DATA IN THIS EXERCISE »
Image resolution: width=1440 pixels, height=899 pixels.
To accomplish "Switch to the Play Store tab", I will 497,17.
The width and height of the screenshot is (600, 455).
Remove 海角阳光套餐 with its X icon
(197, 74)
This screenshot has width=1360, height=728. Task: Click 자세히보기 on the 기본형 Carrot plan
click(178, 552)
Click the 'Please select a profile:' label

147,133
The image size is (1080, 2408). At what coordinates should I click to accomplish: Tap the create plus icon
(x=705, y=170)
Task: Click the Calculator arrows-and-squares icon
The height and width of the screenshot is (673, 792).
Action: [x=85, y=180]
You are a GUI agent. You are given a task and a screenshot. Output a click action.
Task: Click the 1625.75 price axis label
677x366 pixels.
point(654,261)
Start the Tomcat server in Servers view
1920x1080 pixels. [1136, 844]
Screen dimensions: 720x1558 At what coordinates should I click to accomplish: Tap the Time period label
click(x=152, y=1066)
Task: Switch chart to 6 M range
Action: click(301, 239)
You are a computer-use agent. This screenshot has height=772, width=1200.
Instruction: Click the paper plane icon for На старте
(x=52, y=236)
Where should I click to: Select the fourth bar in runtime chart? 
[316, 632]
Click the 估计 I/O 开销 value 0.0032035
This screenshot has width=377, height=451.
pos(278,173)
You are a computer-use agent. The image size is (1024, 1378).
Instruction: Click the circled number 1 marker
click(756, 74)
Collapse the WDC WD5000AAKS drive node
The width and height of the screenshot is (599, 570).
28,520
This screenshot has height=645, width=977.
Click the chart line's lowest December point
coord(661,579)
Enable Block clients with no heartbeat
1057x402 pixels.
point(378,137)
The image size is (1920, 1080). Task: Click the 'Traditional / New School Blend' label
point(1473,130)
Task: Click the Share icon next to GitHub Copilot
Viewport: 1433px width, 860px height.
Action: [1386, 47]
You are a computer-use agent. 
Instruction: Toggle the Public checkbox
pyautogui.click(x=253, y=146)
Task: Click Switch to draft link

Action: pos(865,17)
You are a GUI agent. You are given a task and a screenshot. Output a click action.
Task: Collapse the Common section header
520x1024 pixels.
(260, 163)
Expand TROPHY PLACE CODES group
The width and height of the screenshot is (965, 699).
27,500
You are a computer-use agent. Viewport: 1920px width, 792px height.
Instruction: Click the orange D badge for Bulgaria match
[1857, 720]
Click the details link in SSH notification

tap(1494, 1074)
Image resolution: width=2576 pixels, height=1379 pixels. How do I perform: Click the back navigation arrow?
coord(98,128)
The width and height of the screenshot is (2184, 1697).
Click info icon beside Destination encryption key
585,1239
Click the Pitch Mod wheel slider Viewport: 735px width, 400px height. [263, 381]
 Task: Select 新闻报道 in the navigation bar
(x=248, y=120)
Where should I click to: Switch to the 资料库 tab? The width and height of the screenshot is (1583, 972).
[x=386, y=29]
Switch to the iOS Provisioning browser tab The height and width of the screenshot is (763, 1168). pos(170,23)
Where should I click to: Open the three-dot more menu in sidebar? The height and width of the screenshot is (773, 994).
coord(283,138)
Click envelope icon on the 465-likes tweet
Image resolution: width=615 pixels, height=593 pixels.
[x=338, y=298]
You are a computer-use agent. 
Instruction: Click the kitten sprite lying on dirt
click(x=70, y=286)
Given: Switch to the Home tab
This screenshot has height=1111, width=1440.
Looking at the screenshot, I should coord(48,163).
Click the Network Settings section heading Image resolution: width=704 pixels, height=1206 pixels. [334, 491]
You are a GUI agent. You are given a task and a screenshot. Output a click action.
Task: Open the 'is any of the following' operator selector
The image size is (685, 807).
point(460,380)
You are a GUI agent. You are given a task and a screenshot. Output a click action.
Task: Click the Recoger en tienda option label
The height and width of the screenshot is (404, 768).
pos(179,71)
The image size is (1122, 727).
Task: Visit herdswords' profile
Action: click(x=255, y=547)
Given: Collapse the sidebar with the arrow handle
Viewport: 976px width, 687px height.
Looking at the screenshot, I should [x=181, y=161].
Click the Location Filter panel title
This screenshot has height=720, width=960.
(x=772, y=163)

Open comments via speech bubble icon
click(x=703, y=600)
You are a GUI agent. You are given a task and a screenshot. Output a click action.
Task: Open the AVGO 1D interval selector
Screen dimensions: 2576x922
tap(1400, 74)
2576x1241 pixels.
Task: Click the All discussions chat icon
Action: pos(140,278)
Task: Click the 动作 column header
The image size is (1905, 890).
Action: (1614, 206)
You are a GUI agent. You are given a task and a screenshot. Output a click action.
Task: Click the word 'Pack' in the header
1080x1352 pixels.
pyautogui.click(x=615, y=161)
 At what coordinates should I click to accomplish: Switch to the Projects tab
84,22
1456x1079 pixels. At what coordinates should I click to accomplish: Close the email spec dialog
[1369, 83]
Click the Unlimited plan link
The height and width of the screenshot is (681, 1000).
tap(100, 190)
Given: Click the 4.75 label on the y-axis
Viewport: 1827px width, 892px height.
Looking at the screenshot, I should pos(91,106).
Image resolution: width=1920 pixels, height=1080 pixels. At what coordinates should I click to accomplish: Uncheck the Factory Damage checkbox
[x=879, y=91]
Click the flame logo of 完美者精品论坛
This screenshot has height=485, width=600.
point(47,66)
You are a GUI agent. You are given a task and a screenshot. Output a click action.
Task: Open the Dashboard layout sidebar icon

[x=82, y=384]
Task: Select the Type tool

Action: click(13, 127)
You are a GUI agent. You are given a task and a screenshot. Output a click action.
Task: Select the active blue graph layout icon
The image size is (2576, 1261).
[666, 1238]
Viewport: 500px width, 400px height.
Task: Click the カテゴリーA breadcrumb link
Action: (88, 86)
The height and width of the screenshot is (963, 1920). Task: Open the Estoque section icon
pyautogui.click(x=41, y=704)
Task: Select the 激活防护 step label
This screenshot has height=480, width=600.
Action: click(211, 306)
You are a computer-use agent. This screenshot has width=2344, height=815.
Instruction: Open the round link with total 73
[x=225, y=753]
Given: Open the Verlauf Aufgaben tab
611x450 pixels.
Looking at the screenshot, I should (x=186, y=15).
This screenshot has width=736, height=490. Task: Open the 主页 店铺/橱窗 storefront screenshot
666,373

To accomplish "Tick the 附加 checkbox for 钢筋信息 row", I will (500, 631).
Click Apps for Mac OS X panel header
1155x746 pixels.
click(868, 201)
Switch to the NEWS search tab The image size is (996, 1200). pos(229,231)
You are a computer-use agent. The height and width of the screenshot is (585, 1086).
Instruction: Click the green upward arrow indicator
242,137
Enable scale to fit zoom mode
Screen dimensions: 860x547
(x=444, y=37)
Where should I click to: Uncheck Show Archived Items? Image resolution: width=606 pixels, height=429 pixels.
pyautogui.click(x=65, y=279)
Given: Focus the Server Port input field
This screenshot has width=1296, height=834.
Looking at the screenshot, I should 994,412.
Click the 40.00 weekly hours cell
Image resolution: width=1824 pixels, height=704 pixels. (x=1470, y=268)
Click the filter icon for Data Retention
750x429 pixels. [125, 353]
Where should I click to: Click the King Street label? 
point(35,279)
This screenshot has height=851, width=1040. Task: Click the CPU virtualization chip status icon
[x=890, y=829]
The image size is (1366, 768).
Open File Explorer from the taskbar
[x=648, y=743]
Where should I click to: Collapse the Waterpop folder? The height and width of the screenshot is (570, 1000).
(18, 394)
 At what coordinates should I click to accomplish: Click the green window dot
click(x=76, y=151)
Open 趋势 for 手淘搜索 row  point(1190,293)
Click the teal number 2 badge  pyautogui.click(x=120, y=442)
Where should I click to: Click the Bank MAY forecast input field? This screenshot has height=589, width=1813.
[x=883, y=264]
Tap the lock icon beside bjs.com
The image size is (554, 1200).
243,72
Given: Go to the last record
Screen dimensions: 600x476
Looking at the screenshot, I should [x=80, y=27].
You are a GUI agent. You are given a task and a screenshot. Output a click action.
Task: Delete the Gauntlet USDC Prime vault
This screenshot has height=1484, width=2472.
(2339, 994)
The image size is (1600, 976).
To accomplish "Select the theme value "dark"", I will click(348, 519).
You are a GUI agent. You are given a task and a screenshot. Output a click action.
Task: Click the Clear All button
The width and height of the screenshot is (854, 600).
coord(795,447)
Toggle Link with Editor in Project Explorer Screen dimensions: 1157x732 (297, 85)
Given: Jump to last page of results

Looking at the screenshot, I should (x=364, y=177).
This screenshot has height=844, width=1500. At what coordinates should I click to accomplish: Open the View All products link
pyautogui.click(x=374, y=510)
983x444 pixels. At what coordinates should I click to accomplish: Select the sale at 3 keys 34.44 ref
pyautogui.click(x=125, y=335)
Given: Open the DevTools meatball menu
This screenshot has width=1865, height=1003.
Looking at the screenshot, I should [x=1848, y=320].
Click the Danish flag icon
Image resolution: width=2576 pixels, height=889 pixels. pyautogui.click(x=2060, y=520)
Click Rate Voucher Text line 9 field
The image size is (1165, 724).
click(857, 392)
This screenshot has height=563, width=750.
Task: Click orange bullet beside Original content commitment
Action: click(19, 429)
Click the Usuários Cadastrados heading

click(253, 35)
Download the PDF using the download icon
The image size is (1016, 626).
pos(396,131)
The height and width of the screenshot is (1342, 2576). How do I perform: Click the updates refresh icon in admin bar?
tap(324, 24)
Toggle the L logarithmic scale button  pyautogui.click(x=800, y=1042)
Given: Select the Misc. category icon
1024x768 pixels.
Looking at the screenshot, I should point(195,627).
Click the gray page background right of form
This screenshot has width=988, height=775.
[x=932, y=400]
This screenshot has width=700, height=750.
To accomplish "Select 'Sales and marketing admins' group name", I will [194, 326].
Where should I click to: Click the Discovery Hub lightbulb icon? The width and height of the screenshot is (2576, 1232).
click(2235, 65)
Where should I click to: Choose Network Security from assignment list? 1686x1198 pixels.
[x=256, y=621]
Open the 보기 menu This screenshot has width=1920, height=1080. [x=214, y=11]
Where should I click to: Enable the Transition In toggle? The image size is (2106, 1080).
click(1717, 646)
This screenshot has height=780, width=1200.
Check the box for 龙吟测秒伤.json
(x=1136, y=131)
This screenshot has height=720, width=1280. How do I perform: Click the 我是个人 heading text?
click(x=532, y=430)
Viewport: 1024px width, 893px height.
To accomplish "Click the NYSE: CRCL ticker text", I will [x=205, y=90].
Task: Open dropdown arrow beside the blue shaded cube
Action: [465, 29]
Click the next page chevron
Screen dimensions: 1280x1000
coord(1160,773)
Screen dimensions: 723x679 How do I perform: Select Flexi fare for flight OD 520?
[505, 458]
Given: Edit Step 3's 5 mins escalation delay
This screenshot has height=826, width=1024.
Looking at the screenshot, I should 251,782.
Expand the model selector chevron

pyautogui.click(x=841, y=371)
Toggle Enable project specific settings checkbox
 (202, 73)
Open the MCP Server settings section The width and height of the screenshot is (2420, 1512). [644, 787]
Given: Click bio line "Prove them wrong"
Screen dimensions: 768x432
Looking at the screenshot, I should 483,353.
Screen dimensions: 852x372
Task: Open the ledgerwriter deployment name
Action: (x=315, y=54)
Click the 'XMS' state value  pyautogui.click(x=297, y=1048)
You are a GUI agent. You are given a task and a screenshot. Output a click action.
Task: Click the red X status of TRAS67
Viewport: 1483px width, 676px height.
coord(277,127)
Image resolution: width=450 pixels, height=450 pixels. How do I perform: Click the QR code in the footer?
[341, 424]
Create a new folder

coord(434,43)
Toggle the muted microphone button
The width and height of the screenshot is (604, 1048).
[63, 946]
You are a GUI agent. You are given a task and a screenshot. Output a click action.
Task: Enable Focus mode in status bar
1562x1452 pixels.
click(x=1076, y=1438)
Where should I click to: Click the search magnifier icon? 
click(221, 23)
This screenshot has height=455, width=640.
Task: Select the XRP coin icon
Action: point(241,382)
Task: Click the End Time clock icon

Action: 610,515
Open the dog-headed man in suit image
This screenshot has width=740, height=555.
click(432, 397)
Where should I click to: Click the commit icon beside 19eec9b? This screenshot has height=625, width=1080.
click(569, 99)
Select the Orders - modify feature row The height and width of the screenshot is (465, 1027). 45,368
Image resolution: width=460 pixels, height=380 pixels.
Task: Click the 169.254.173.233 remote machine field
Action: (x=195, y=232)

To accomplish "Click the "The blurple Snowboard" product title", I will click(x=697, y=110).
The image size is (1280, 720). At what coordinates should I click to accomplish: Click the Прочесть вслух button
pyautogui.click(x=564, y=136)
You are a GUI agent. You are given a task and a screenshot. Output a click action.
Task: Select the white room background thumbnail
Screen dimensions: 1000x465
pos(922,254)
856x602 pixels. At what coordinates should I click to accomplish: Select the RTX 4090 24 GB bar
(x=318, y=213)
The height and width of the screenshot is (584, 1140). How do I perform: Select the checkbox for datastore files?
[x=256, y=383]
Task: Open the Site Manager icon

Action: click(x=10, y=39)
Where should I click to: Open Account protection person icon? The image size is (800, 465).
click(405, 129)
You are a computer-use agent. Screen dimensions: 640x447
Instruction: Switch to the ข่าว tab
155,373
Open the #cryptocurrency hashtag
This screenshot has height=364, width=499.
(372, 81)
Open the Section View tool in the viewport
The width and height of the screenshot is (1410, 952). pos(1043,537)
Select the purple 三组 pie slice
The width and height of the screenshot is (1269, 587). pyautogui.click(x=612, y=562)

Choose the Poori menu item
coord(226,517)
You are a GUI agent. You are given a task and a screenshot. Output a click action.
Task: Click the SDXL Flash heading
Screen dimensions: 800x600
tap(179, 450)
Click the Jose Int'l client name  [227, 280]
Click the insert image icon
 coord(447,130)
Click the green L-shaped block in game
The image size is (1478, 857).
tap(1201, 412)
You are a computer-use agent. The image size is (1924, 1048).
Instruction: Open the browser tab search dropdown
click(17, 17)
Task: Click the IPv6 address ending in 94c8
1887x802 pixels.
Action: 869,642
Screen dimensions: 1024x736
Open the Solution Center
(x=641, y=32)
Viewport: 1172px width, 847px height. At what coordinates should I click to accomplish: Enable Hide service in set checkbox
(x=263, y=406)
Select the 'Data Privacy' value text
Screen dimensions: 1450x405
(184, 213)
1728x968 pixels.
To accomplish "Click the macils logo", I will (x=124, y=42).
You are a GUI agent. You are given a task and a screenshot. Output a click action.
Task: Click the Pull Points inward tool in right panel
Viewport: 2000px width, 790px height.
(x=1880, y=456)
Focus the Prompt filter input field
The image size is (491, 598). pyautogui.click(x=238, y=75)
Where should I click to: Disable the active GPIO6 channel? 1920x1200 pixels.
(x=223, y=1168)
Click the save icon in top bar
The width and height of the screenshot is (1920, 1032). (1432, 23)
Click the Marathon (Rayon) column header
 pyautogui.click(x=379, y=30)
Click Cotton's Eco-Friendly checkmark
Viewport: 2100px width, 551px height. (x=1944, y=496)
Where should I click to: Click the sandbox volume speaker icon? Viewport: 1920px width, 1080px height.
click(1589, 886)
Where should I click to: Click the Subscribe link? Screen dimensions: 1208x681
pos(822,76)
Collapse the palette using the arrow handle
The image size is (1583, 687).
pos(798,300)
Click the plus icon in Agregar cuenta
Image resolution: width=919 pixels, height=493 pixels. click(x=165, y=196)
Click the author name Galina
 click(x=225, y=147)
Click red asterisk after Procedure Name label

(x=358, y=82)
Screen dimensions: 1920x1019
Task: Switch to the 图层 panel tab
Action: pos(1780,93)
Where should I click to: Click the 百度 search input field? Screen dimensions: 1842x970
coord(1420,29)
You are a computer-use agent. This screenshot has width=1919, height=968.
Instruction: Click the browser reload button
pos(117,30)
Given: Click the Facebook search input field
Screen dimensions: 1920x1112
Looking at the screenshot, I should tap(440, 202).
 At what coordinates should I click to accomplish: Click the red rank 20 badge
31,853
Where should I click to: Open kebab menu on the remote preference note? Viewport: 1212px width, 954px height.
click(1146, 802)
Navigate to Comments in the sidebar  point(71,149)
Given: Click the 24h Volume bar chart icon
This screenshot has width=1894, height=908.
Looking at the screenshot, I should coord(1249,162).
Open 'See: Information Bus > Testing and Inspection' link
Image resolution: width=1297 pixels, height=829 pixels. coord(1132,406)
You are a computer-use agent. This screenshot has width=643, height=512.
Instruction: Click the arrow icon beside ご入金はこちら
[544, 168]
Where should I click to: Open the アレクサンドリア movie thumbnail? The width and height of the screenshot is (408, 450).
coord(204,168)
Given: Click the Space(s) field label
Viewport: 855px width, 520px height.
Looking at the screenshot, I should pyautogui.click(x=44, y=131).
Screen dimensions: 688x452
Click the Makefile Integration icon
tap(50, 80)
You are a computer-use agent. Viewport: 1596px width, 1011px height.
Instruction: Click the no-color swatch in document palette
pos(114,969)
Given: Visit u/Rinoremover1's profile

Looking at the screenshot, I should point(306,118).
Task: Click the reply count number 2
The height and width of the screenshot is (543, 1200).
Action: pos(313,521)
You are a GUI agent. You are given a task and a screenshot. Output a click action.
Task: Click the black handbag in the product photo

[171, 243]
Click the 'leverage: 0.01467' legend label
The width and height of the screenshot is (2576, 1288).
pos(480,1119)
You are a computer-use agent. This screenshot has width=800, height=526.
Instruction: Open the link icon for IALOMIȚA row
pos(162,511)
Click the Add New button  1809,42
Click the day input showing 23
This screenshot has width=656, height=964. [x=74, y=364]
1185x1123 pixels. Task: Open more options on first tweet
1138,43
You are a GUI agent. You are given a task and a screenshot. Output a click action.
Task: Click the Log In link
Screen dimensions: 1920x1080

PROMPT »
Copy out the data from the line with "983x444 pixels. At" up to and including the line with "will [194, 326].", reproducing each line precisely.

TASK ANSWER »
983x444 pixels. At what coordinates should I click to accomplish: Select the sale at 3 keys 34.44 ref
pyautogui.click(x=125, y=335)
Given: Open the DevTools meatball menu
This screenshot has width=1865, height=1003.
Looking at the screenshot, I should [x=1848, y=320].
Click the Danish flag icon
Image resolution: width=2576 pixels, height=889 pixels. pyautogui.click(x=2060, y=520)
Click Rate Voucher Text line 9 field
The image size is (1165, 724).
click(857, 392)
This screenshot has height=563, width=750.
Task: Click orange bullet beside Original content commitment
Action: click(19, 429)
Click the Usuários Cadastrados heading

click(253, 35)
Download the PDF using the download icon
The image size is (1016, 626).
pos(396,131)
The height and width of the screenshot is (1342, 2576). How do I perform: Click the updates refresh icon in admin bar?
tap(324, 24)
Toggle the L logarithmic scale button  pyautogui.click(x=800, y=1042)
Given: Select the Misc. category icon
1024x768 pixels.
Looking at the screenshot, I should point(195,627).
Click the gray page background right of form
This screenshot has width=988, height=775.
[x=932, y=400]
This screenshot has width=700, height=750.
To accomplish "Select 'Sales and marketing admins' group name", I will [194, 326].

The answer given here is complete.